Essential items for first aid on-the-go

Most parents understand the importance of having a well-stocked first aid kit at home. But children’s accidents don't just happen within your four walls, making a portable kit an essential addition to any glove box.

Be prepared to treat minor emergencies on-the-go by kitting out your car with these top five first aid essentials.

1. Hydrocortisone cream
Skin irritations are a regular occurrence in children, with everything from insect bites to sun exposure potentially causing adverse reactions on their sensitive skin.

A hydrocortisone cream like DermAid is a must for any first aid kit, with the active ingredient working to quickly reduce the redness, swelling, itching and discomfort associated with common skin complaints.

DermAid is available in a convenient range of formulations, all proven to soothe the skin and provide fast, effective, temporary relief from minor irritations. These include sunburn, itchy rashes, insect bites, dermatitis, eczema, scalp irritations and skin reactions to jewellery.

DermAid 0.5% or 1% cream can be used by parents of children with eczema and psoriasis to help soothe the skin when it becomes inflamed, while Dermaid 0.5% or 1% soft cream is ideal for treating irritations on the face and in sensitive areas. A 1% spray is also available and is particularly effective when treating hairy areas of the body or soothing away the sting of sunburn, while the 1% solution can be massaged gently into the scalp to help reduce irritation.

Suitable for use on children from the age of two upwards, DermAid has been scientifically formulated and dermatologically tested to ensure it is gentle on the most sensitive skin.

2. Antiseptic wipes and hand sanitiser
Essential for cleaning wounds before you apply a dressing, antiseptic wipes provide a quick and convenient solution for removing dirt or blood from cuts and scratches. An antibacterial hand sanitiser, such as Aqium, allows the person treating the injury to thoroughly clean their hands before applying dressings or bandages. This reduces the risk of an infection developing.

3. Dressings and bandages
A first aid kit should contain both adhesive and non-adhesive dressings in a variety of shapes to provide a cover for open wounds, while cloth bandages in a range of sizes are useful to help secure dressings in place and provide support for injured limbs. Your kit should also include safety pins and surgical tape to allow you to properly secure the bandages.

4. Tweezers and scissors
A small, sharp pair of scissors is necessary for cutting dressings and bandages to size, while scissors designed with a blunt end are useful in ensuring patient safety if you need to cut away clothing to better expose an injured area for treatment.

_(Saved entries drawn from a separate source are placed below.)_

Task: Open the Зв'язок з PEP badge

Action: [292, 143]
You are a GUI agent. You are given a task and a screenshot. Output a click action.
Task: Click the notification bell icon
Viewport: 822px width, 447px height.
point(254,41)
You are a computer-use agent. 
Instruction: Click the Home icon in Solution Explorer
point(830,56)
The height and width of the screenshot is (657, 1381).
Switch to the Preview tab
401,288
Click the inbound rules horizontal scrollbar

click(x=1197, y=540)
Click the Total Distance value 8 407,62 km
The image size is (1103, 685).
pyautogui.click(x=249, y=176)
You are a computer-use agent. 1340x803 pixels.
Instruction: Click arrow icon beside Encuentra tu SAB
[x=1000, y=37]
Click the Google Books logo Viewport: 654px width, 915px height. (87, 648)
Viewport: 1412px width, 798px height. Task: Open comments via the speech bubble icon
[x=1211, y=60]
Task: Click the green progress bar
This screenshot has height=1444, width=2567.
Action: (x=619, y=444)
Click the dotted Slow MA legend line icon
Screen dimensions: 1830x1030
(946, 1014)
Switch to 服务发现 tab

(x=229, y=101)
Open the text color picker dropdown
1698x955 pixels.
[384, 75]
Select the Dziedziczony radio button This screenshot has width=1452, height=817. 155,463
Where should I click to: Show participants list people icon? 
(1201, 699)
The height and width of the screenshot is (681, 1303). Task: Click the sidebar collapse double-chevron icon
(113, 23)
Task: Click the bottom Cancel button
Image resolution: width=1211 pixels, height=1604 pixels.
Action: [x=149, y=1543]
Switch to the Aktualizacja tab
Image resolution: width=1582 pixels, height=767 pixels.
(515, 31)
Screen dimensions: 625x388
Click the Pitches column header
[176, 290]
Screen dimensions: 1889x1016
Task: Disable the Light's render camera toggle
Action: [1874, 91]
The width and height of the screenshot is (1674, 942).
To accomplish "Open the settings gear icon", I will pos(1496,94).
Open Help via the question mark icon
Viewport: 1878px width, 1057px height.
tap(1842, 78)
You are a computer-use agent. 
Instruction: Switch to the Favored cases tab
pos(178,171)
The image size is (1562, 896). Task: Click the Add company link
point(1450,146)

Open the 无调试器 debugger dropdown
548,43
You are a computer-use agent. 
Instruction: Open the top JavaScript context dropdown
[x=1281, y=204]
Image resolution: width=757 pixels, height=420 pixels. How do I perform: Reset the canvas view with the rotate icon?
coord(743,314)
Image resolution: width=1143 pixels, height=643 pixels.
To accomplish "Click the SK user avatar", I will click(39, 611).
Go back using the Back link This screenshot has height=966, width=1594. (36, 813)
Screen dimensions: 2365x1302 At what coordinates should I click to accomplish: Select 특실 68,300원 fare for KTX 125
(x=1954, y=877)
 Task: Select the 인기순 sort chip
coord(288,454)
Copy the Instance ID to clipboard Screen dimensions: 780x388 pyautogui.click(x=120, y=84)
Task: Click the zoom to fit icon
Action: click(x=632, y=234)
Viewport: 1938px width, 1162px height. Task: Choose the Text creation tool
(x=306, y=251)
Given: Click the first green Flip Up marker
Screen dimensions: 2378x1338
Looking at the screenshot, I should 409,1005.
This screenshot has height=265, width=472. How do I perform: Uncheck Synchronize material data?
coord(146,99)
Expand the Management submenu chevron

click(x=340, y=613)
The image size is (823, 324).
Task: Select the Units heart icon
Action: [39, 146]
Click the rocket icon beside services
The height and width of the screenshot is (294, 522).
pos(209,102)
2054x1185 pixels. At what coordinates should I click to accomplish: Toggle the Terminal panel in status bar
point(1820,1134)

A first aid kit should also contain a pair of tweezers, useful when trying to extract or pick up small objects. Flat tip tweezers with a slanted edge work best on splinters.

5. Painkillers and antihistamines
While medications should only be administered when absolutely necessary, especially in children, a first aid kit should contain basic pain relief options including paracetamol and aspirin, as well as an antihistamine. Ensure there is always a child-specific formulation available as adult medications should not be administered to children.

Disclaimer: Before adding DermAid to your first aid kit, ensure you seek advice on its use from a pharmacist.

Always read the labels of all medications and use only as directed. If symptoms persist, contact your healthcare professional.

First aid products such as DermAid, antiseptic wipes and painkillers should be stored below 25 degrees and may not work as intended if kept outside the recommended storage conditions. Please consider the fluctuating interior temperature of your car when considering storage options for your first aid kit.